Nearly 150 US soldiers in Iraq have been diagnosed with a parasitic skin disease, and hundreds more could unknowingly be infected, experts said.
So far 148 soldiers have confirmed cases, but hundreds more are expected, entomologist and Army Lt. Col. Russell Coleman, who spent 10 months in Iraq, was quoted by the USA Today newspaper as saying on Friday.
The disease, Leishmaniasis, which is called the "Baghdad Boil" by US soldiers, is carried by biting sand flies and doesn't spread from person to person. It causes skin lesions that if untreated may take months, even years, to heal and can be disfiguring, doctors said.

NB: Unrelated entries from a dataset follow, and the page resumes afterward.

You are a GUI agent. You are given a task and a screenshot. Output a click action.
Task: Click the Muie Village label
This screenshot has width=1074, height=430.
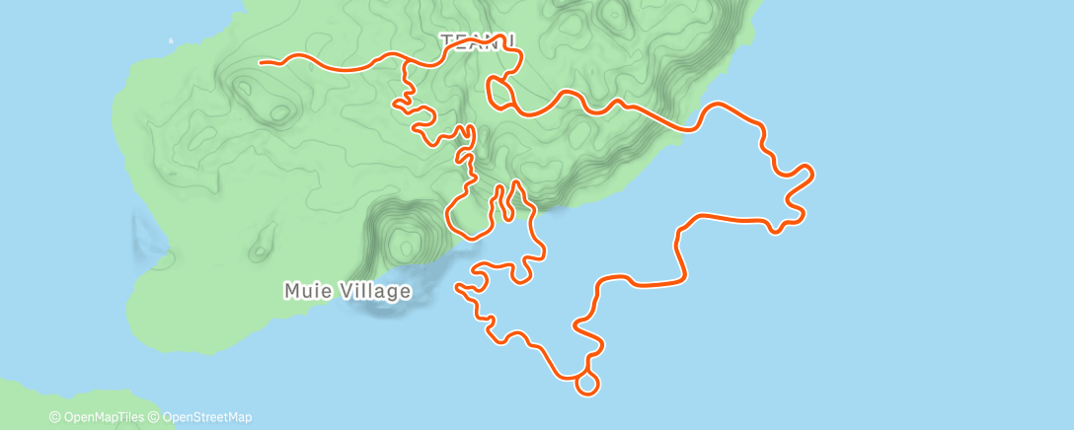coord(346,292)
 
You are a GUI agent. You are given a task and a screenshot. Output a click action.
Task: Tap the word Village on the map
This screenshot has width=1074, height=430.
coord(372,292)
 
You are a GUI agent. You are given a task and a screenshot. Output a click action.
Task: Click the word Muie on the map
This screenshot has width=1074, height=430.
coord(306,292)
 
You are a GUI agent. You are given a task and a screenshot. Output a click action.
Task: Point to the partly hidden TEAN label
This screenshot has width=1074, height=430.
coord(474,41)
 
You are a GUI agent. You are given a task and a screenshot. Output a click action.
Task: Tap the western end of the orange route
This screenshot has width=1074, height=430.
coord(261,62)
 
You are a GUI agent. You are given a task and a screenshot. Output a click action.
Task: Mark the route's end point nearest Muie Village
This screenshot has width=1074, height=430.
coord(456,287)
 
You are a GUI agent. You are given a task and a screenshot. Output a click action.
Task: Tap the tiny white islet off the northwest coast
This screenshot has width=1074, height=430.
coord(171,41)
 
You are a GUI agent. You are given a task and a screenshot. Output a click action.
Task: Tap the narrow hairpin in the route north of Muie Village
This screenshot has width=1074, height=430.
coord(505,202)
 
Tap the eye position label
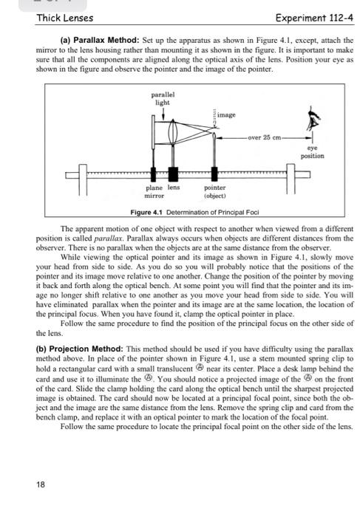pyautogui.click(x=314, y=152)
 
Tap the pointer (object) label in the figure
pyautogui.click(x=214, y=193)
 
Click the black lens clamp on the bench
pyautogui.click(x=173, y=174)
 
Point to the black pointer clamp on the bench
pyautogui.click(x=214, y=174)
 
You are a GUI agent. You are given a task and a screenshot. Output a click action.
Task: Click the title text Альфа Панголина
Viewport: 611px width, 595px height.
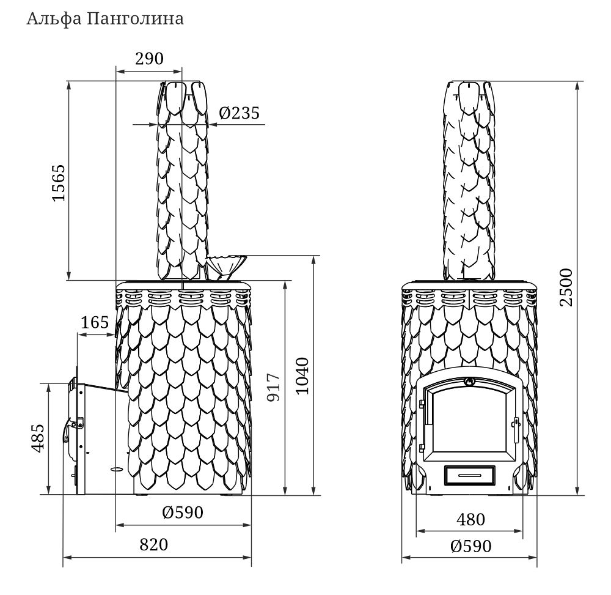(x=105, y=19)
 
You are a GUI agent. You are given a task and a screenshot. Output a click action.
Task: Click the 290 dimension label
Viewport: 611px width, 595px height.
(x=149, y=59)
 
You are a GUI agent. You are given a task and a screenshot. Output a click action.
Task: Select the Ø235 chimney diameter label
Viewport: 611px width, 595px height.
(x=239, y=113)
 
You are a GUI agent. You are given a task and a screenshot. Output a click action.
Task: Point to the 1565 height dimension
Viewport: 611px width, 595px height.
(x=59, y=183)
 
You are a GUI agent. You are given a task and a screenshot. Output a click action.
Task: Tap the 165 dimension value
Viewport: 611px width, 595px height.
(x=95, y=322)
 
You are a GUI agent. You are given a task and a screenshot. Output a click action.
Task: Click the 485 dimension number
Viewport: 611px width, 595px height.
(x=38, y=438)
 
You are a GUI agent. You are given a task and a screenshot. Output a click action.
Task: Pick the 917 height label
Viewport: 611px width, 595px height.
(x=273, y=388)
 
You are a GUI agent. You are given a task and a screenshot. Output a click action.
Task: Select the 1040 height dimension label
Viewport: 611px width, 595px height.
(x=302, y=376)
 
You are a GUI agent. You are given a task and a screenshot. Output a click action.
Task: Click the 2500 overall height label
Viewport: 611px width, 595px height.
(x=566, y=287)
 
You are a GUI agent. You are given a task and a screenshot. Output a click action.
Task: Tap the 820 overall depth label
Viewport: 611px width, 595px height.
(x=154, y=545)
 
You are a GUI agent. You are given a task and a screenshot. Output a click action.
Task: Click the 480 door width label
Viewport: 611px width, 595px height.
(x=470, y=519)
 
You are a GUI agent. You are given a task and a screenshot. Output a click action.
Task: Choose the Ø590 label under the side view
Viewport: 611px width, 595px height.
(x=183, y=512)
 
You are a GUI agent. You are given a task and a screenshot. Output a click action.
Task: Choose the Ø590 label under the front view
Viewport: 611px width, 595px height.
(x=470, y=546)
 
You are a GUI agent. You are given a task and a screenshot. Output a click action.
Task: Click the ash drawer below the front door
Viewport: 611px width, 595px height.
(x=470, y=475)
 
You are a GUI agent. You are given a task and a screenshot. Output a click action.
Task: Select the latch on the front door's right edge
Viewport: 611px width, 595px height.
(x=517, y=429)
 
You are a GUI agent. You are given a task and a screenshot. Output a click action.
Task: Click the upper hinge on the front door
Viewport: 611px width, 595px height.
(x=422, y=404)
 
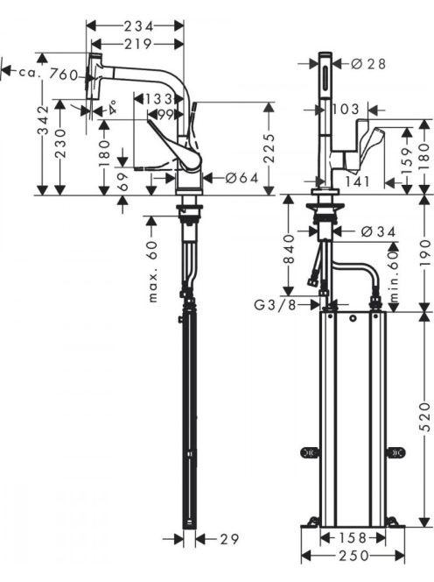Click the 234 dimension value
[x=138, y=26]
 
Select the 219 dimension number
[x=138, y=45]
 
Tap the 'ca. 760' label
[x=48, y=74]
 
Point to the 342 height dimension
[x=44, y=120]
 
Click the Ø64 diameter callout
[x=242, y=178]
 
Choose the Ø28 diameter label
[x=368, y=64]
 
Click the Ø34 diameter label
[x=379, y=231]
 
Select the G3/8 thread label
[x=276, y=305]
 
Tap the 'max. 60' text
[x=153, y=272]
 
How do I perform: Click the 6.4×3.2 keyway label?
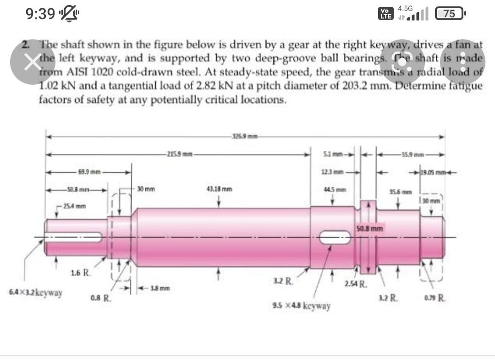[x=36, y=292]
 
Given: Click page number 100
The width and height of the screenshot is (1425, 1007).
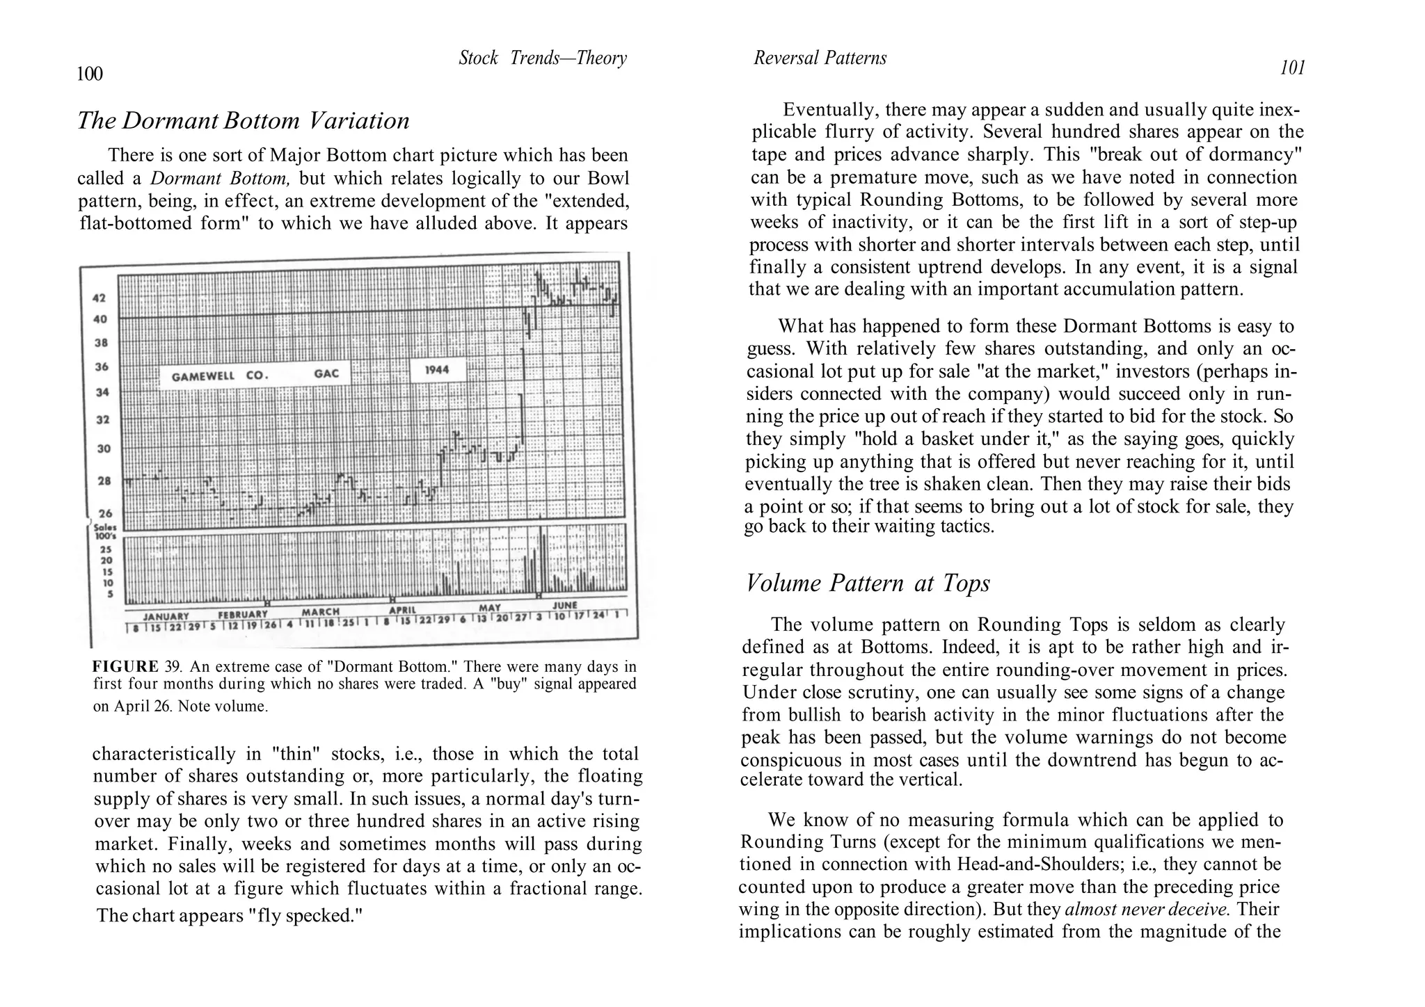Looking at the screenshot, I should coord(90,74).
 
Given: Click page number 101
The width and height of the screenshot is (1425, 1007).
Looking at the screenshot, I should coord(1292,68).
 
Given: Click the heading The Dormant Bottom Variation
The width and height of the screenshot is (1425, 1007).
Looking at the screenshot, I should coord(244,121).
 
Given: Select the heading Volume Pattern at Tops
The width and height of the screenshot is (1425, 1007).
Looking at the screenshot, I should coord(867,583).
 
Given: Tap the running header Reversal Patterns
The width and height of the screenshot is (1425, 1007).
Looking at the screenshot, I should coord(820,58).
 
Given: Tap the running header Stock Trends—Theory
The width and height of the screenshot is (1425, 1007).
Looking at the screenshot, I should coord(542,58).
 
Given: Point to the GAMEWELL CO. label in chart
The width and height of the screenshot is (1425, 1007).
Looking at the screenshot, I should coord(219,376).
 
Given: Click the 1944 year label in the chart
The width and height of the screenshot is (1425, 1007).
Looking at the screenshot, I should coord(437,369).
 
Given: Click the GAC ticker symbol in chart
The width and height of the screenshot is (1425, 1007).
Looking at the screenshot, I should coord(326,373).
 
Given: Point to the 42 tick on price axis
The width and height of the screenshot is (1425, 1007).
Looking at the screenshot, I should coord(99,298).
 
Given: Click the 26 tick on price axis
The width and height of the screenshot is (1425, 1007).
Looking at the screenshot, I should coord(104,514).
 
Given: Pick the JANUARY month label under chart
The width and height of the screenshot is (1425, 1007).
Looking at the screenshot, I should coord(166,616).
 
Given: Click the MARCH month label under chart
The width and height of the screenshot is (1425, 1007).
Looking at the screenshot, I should coord(320,612).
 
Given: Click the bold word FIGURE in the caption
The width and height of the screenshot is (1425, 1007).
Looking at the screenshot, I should coord(125,666).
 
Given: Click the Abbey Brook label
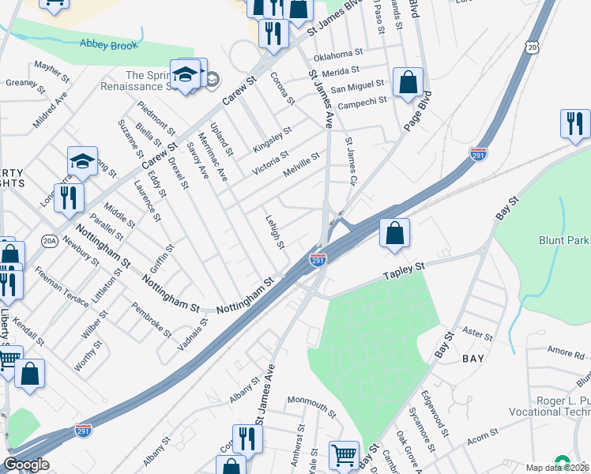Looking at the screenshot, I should tap(107, 44).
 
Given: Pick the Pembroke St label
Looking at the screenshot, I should tap(151, 320).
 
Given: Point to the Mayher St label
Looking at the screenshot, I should tap(49, 70).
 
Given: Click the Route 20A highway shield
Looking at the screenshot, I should tap(50, 243).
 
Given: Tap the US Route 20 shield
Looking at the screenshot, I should tap(533, 49).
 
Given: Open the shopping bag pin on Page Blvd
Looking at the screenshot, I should tap(408, 83).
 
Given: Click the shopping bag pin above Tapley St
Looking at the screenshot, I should tap(394, 234).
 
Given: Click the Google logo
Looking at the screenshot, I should tap(26, 465).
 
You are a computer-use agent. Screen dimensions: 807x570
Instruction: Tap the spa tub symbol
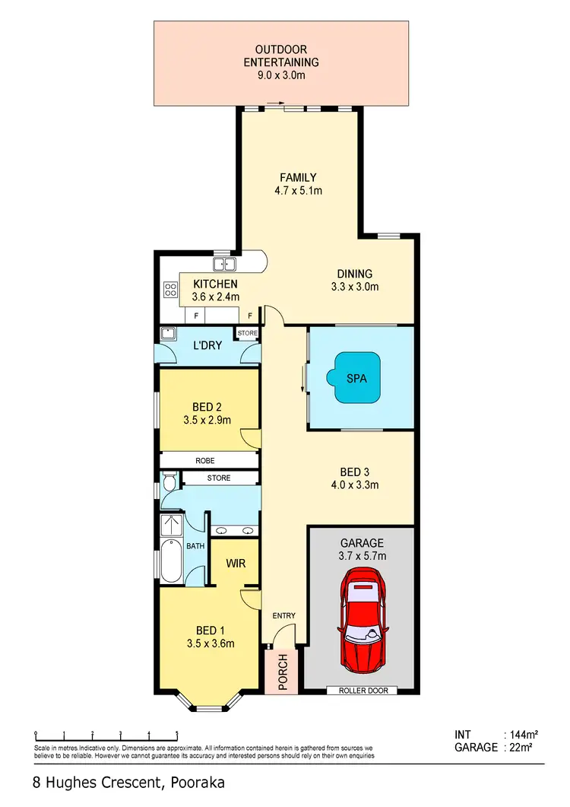[356, 378]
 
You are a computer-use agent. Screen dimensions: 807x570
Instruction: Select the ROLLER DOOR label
[359, 691]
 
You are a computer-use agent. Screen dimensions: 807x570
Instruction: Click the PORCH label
[283, 671]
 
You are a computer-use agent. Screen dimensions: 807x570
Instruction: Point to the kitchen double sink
[224, 265]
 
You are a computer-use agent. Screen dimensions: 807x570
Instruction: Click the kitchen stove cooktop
[170, 289]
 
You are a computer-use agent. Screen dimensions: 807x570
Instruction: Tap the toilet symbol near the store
[169, 481]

Sand flies are active during warm weather, and soon after US troops arrived in Iraq in late March, "we started seeing soldiers basically eaten alive," Coleman said. "They'd get a hundred, in some cases, 1,000 bits in a single night."
The disease has an incubation period of six months on average, so a person infected in September may not show symptoms until March.
Coleman and Army Lt. Col. Peter Weina, a leishmaniasis expert still in Iraq, predicted in April that there would be 400 cases, based on the number of bites seen and tests that show about one in every 70 sand flies carries the bug.
US doctors are concerned that soldiers coming home may be harboring the parasite without knowing it, the report said.
Leishmaniasis is rare in the United States, and American doctors may not recognize it, said Glenn Wortmann, a physician at the Washington-based Walter Reed Army Medical Center.